Dresden - eine Stadt im Zwielicht
"Sie wissen nicht, was sie anrichten", sagt Richard Fordham, ein weißer Südafrikaner, der in Dresden ein Steakhaus betreibt. Er schüttelt nur noch den Kopf. "Jeden Montag Ausnahmezustand, dann ist das Stadtzentrum tot". Ein Minus von 100.000 Euro hat ihm Pegida im letzten Jahr eingebracht, weil die Gäste ausblieben. Zwei Angestellte musste er entlassen. Auf Lutz Bachmann angesprochen reagiert er ironisch: "Warum hat der was gegen Flüchtlinge? Er war doch selbst einer." Geflohen, nach Südafrika, nachdem der verurteilte Einbrecher eine Gefängnisstrafe antreten sollte.
"Was ist in Dresden los? Ist Dresden sicher für Ausländer?" Fragen, die der Rektor der Technischen Universität immer wieder hört, außerhalb Deutschlands, aber auch hier, wenn sich Interessenten über den Wissenschaftsstandort informieren wollen. Hans Müller-Steinhagen wirkt nachdenklich. Seit 25 Jahre führt der Weg der TU steil nach oben. Er hat sie zur einzigen Exzellenz-Uni im Osten gemacht, muss nun aber spüren, wie ihr Ruf Schaden nimmt. Es spricht sich in der Welt schon herum, dass ausländische Studenten und Wissenschaftler seiner Universität fremdenfeindlichen Attacken ausgesetzt sind. Weil er für Toleranz und Weltoffenheit eintritt, ist er selbst betroffen und wird bedroht.

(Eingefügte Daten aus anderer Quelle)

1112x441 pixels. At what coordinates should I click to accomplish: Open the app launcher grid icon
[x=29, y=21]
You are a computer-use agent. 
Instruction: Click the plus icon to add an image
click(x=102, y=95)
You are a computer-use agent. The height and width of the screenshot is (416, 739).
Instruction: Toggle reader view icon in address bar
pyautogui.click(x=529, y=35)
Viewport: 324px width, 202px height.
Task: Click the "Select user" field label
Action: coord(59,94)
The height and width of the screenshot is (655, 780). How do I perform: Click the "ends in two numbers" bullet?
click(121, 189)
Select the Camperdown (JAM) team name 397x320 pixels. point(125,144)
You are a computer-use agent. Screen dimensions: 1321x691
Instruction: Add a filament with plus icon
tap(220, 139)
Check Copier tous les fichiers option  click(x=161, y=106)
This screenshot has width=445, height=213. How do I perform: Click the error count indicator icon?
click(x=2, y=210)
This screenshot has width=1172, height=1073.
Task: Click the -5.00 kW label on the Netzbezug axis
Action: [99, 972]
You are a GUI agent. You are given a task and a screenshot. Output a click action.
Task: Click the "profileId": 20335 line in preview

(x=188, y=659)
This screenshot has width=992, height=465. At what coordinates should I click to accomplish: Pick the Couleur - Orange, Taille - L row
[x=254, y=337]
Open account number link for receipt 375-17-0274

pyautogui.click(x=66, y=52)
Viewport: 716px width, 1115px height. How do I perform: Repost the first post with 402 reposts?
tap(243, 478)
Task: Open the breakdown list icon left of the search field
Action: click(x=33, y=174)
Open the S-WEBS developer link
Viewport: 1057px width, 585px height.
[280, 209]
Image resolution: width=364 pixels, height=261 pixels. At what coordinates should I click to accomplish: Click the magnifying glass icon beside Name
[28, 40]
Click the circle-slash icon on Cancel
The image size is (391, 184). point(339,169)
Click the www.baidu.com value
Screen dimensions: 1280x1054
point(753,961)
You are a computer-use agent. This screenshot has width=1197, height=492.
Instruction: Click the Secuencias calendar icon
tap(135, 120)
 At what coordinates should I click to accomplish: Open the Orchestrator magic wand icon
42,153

Ardechir Pakfar ist Iraner. Als Neunjähriger war er mit seiner Familie nach Frankreich geflohen. Heute arbeitet er als Projektleiter beim HighTech-Unternehmen Globalfoundries in Dresden. Ihn interessiert Pegida, er mischt sich unter die Demonstranten und erkennt gewisse Parallelen zum Treiben des Front National in Frankreich. Für die Parole "Dresden bleibt deutsch!" hat er nur ein müdes Lächeln übrig. In seinem Team arbeiten Experten aus verschiedenen Ländern. Eine solche Internationalität ist für den gebürtigen Iraner die Bedingung für Spitzenleistungen und die Voraussetzung dafür, dass "Silicon Saxony" der HighTech-Leuchtturm in Deutschland bleibt.
Dresden - hier entstand ein einzigartiges Wissenschafts-Netzwerk der Exzellenz-Universität mit renommierten Forschungs-Instituten. Hier hat eine HighTech-Industrie, die den USA und Japan Paroli bieten will, für 50.000 Arbeitsplätze gesorgt. Einzigartige Museen, Orchester und die Semperoper präsentieren eine Kultur von Weltruhm. Außergewöhnliche Bedingungen für ein grandioses Image! Doch der Ruf der Elbmetropole ist bereits beschädigt, weil das Gift der Fremdenfeindlichkeit dabei ist, die Stadt zu verseuchen.
Die Reportage wird den Widerspruch zwischen großen Potenzialen und gespaltener Gesellschaft in der Stadt unter die Lupe nehmen, dabei aber auch deutlich machen: Es gibt weiterhin viele Dresdner, die sich gegen Rassismus immun zeigen, Ausländer als Mitbürger akzeptieren und Flüchtlingen unter die Arme greifen.